▶ RECORDS SHOWN

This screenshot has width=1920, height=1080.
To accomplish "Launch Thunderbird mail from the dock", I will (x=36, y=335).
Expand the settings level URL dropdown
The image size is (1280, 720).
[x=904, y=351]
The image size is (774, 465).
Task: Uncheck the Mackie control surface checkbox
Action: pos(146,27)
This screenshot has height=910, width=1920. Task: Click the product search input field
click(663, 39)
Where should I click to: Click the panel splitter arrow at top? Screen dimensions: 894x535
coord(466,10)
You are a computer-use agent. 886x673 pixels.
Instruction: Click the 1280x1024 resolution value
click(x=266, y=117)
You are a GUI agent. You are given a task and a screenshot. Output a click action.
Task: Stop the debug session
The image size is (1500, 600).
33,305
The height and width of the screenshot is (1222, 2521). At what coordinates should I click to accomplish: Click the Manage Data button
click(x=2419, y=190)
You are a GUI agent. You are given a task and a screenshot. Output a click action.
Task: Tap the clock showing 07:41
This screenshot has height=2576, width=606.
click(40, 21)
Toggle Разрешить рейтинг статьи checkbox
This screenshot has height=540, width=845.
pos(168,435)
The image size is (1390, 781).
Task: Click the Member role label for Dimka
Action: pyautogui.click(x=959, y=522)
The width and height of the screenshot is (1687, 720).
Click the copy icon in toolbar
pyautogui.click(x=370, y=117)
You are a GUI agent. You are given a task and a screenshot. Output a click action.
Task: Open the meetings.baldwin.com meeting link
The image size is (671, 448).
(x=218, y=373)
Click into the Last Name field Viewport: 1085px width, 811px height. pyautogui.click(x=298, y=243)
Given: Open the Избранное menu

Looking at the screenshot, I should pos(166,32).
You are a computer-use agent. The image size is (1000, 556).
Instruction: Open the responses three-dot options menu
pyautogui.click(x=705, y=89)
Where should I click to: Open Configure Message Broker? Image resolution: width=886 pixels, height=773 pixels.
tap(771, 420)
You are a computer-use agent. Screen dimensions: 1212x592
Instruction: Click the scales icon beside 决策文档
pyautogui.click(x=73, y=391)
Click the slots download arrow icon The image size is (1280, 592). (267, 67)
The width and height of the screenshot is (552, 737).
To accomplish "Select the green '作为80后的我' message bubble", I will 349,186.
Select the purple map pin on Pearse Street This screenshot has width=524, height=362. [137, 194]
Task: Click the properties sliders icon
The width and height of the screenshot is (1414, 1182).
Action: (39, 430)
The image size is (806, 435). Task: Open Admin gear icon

▶ AIM
Reproduce every line of the data above verbatim, changing nothing.

▶ RESULT BELOW
This screenshot has width=1920, height=1080.
To accomplish "Launch Thunderbird mail from the dock", I will (x=36, y=335).
Expand the settings level URL dropdown
The image size is (1280, 720).
[x=904, y=351]
The image size is (774, 465).
Task: Uncheck the Mackie control surface checkbox
Action: pos(146,27)
This screenshot has height=910, width=1920. Task: Click the product search input field
click(663, 39)
Where should I click to: Click the panel splitter arrow at top? Screen dimensions: 894x535
coord(466,10)
You are a computer-use agent. 886x673 pixels.
Instruction: Click the 1280x1024 resolution value
click(x=266, y=117)
You are a GUI agent. You are given a task and a screenshot. Output a click action.
Task: Stop the debug session
The image size is (1500, 600).
33,305
The height and width of the screenshot is (1222, 2521). At what coordinates should I click to accomplish: Click the Manage Data button
click(x=2419, y=190)
You are a GUI agent. You are given a task and a screenshot. Output a click action.
Task: Tap the clock showing 07:41
This screenshot has height=2576, width=606.
click(40, 21)
Toggle Разрешить рейтинг статьи checkbox
This screenshot has height=540, width=845.
pos(168,435)
The image size is (1390, 781).
Task: Click the Member role label for Dimka
Action: pyautogui.click(x=959, y=522)
The width and height of the screenshot is (1687, 720).
Click the copy icon in toolbar
pyautogui.click(x=370, y=117)
You are a GUI agent. You are given a task and a screenshot. Output a click action.
Task: Open the meetings.baldwin.com meeting link
The image size is (671, 448).
(x=218, y=373)
Click into the Last Name field Viewport: 1085px width, 811px height. pyautogui.click(x=298, y=243)
Given: Open the Избранное menu

Looking at the screenshot, I should pos(166,32).
You are a computer-use agent. The image size is (1000, 556).
Instruction: Open the responses three-dot options menu
pyautogui.click(x=705, y=89)
Where should I click to: Open Configure Message Broker? Image resolution: width=886 pixels, height=773 pixels.
tap(771, 420)
You are a computer-use agent. Screen dimensions: 1212x592
Instruction: Click the scales icon beside 决策文档
pyautogui.click(x=73, y=391)
Click the slots download arrow icon The image size is (1280, 592). (267, 67)
The width and height of the screenshot is (552, 737).
To accomplish "Select the green '作为80后的我' message bubble", I will 349,186.
Select the purple map pin on Pearse Street This screenshot has width=524, height=362. [137, 194]
Task: Click the properties sliders icon
The width and height of the screenshot is (1414, 1182).
Action: (39, 430)
The image size is (806, 435). Task: Open Admin gear icon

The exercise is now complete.